Customer Value Optimization. Its the exact same strategy leading to significant profitable growth at company after company I have worked with.
One week ago I alluded to the fact that after running a business for eight years and now consulting for businesses ranging from startups to billion-dollar companies, I’ve observed the exact same strategy over and over and over again.
Note the word “strategy”: this isn’t about tactics — not an SEO hack or an optimized sales funnel or what time of day to send emails. And it’s not some platitude like “the customer is always right” or “it’s better to retain customers than to acquire them”.
No, this is a strategy — an approach that I think comes as close to a universal approach to growth as any I’ve seen.
I’ve also met a small but vocal cadre of academics and practitioners who advocate this strategy, from veteran HSN marketer Jim Novo (who taught me marketing analytics back in 2003) to Professor Peter Fader at Wharton (who gave me his take on this strategy over Chinese food about a year ago) to Corey Pierson over at Custora (who is building a SAAS app to help companies execute on this strategy) to Jeremy Liew at Lightspeed (ecommerce advocate). And before these fine fellows, catalog companies were executing on basic aspects of this strategy back in the 50’s and 60’s.
Presenting: Customer Value Optimization (CVO)
OK, Sanocki, so what’s the approach?
It’s pretty straightforward:
- Identify your most valuable customers, and
- Align your products / services / marketing to attract / create / develop more of them.
In short, businesses should increase overall customer lifetime value (CLV) in order to increase growth and long-term profits.
Why does this drive profits and growth? Because if you implement CVO, your dollars do double-duty. Every dollar you spend on retaining a great customer not only increases their CLV, it increases the CLV of all future customers you acquire.
It’s the highest ROI thing you can do, 90% of the time. [Tweet this!]
Feeling motivated, but confused?
This technique sounds simple enough, but the simplest things can be hard to pin down.
Take the name, for example: what is the strategy called? Professor Fader calls it Customer Centricity in his excellent introductory book on the subject:
Customer centricity is a strategy to fundamentally align a company’s products and services with the wants and needs of its most valuable customers. That strategy has a specific aim: more profits for the long term.
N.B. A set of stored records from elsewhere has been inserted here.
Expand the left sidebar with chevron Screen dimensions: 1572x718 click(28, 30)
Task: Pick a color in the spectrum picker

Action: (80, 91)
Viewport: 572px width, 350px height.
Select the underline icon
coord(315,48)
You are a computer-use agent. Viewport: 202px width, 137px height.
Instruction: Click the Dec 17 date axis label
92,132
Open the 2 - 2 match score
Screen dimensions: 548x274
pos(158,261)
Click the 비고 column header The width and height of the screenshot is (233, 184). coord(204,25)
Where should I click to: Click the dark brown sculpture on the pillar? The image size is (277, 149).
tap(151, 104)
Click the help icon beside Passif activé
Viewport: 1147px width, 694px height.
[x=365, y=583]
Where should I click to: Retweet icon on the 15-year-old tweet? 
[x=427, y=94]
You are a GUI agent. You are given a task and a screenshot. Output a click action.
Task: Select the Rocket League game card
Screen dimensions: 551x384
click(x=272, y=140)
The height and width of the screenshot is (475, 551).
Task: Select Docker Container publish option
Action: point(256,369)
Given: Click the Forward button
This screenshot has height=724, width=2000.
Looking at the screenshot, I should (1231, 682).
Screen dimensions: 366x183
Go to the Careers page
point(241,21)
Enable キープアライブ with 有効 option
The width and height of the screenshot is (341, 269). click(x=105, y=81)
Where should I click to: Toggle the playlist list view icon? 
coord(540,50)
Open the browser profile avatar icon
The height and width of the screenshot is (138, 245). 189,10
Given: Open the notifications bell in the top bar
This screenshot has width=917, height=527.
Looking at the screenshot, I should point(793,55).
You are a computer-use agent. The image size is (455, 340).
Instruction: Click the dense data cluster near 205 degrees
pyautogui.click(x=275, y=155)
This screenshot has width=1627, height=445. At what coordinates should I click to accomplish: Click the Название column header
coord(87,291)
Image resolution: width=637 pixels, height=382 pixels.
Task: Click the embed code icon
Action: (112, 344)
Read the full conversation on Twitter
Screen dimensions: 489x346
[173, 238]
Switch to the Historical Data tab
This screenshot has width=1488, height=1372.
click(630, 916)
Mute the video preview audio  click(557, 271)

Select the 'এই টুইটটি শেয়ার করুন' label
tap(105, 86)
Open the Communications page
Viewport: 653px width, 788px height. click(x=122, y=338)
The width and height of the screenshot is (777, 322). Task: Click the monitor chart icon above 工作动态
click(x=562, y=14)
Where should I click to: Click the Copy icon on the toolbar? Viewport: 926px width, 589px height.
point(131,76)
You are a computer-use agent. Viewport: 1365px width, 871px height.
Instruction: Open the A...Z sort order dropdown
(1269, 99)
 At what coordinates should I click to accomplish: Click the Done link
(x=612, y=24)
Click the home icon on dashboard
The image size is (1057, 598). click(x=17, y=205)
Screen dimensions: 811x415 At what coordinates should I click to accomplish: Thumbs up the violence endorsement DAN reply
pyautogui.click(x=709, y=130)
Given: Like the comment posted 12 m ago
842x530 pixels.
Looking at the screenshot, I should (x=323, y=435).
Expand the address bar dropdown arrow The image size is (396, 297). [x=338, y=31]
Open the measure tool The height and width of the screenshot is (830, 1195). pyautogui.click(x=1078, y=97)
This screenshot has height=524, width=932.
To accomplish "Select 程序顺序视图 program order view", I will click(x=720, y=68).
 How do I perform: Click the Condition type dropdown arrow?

Prof. Peter Fader, Wharton
The catalog industry uses more descriptive terms like Lifetime Value (LTV) or RFM (which aren’t strategies per se unless you talk about maximizing them). Marketers talk about segmentation and targeting (not really strategies either). Most recently web analysts are all about cohort analysis (ditto). The term CRM comes close, but that’s still more about collecting and organizing data than about anything normative.
I call it…
Customer Value Optimization (CVO).
Although stud internet marketers like Ryan Deiss use the same term to apply to funnel optimization, I think that is close enough to what I’m talking about here that we can run with it.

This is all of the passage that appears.